Les billets se vendent parfois près de deux ans à l’avance. Si le lien de confiance est rompu entre les acheteurs et les organisateurs, c’est toute la profession qui souffre. Vibiscum Festival et ses errances nous font du mal à tous.
Quid des billets déjà vendus et dont on ne sait pas s’ils seront remboursés?
Je trouve cela indécent. C’est dingue, avec des sponsors comme Nestlé, qu’ils ne prennent même pas le temps de la réflexion et qu’ils osent glisser entre les lignes le jour même de l’annulation qu’ils ne rembourseront probablement pas les gens. Je croyais par ailleurs que William von Stockalper, qui est arrivé avec ses gros bras, avait de l’argent. Eh ben qu’il le sorte! On ne peut pas juste se dire que c’est foutu, qu’on ne paie personne et retourner s’occuper de son club de foot. C’est trop simple!
Il se murmure que William von Stockalper savait que faire de l’argent serait difficile avec Vibiscum Festival, ce n’était donc a priori pas son but.

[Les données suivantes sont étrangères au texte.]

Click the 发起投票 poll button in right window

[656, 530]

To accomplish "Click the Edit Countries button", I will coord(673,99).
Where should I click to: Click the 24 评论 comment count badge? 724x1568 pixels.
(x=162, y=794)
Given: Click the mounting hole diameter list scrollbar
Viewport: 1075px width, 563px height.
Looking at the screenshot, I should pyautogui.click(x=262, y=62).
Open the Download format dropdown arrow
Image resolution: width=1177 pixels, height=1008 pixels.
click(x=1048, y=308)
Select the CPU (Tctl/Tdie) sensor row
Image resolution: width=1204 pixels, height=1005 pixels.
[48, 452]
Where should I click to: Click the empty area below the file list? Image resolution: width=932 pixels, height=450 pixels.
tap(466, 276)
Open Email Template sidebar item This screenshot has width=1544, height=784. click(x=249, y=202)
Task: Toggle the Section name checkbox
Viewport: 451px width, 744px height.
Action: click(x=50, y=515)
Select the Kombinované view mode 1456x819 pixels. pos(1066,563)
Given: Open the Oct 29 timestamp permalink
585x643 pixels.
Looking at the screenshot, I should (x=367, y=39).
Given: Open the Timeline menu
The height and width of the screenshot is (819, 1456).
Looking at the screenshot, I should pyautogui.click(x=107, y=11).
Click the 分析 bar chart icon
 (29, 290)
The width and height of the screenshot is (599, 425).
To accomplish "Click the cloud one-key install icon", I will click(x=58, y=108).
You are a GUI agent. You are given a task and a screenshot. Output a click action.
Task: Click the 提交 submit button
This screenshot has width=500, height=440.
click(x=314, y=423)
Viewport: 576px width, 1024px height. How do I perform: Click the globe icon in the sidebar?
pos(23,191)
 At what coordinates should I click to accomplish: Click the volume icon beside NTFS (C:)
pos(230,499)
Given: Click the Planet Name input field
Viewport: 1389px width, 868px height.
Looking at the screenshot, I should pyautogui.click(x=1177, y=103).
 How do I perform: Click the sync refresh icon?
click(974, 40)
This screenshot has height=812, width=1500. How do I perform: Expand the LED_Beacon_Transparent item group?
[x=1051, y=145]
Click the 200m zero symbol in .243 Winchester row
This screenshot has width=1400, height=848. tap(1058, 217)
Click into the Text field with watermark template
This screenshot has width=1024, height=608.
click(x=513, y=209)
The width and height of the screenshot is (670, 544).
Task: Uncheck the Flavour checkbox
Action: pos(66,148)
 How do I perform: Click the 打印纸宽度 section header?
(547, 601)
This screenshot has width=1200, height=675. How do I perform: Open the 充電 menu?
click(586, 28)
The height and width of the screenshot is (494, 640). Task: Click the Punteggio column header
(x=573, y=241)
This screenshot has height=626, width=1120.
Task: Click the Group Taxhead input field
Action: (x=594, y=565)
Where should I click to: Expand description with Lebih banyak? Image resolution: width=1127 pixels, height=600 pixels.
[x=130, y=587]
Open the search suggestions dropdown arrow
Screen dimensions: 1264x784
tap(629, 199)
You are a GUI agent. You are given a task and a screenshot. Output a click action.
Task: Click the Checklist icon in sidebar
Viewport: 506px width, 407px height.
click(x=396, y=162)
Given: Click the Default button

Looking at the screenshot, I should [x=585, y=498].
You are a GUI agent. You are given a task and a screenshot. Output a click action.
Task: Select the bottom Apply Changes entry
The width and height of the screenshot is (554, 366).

Quelle motivation l’a porté, selon vous?
Tous les patrons de foot tirent la langue et cherchent de l’argent. Ils sont très envieux de ce qu’a réussi à faire Christian Constantin avec sa choucroute, mais aucun n’arrive à faire la même chose. Peut-être qu’à Vevey quelqu’un s’est dit qu’en donnant les rênes à celui qui s’occupait du sponsoring du côté de Sion était une bonne idée.
Il y avait de quoi, non?
Avec un business plan un petit peu sérieux, n’importe qui aurait vu qu’investir trois ou quatre millions de francs à risque dans un festival avait plus de chance de couler un club de sport que de lui remplir les poches. C’était de la folie.
Cette affaire pose aussi la question des profils hors norme. Le succès dans l’événementiel d’un Claude Nobs, cuisinier de formation, et d’un Daniel Rossellat, mécanicien-électricien/animateur socioculturel/journaliste, ce n’est plus possible?
L’époque n’est plus la même, mais précisons tout de même que Claude Nobs était aussi le directeur suisse de Warner. Ce n’est donc pas grâce à ses talents derrière les fourneaux qu’il a réussi ce qu’il a réussi. Ensuite, je suis même plus radical: un nouveau grand festival dans la région, avec un budget de cinq à 20 millions de francs, c’est ça qui n’est plus possible aujourd’hui. Il n’y a plus la place.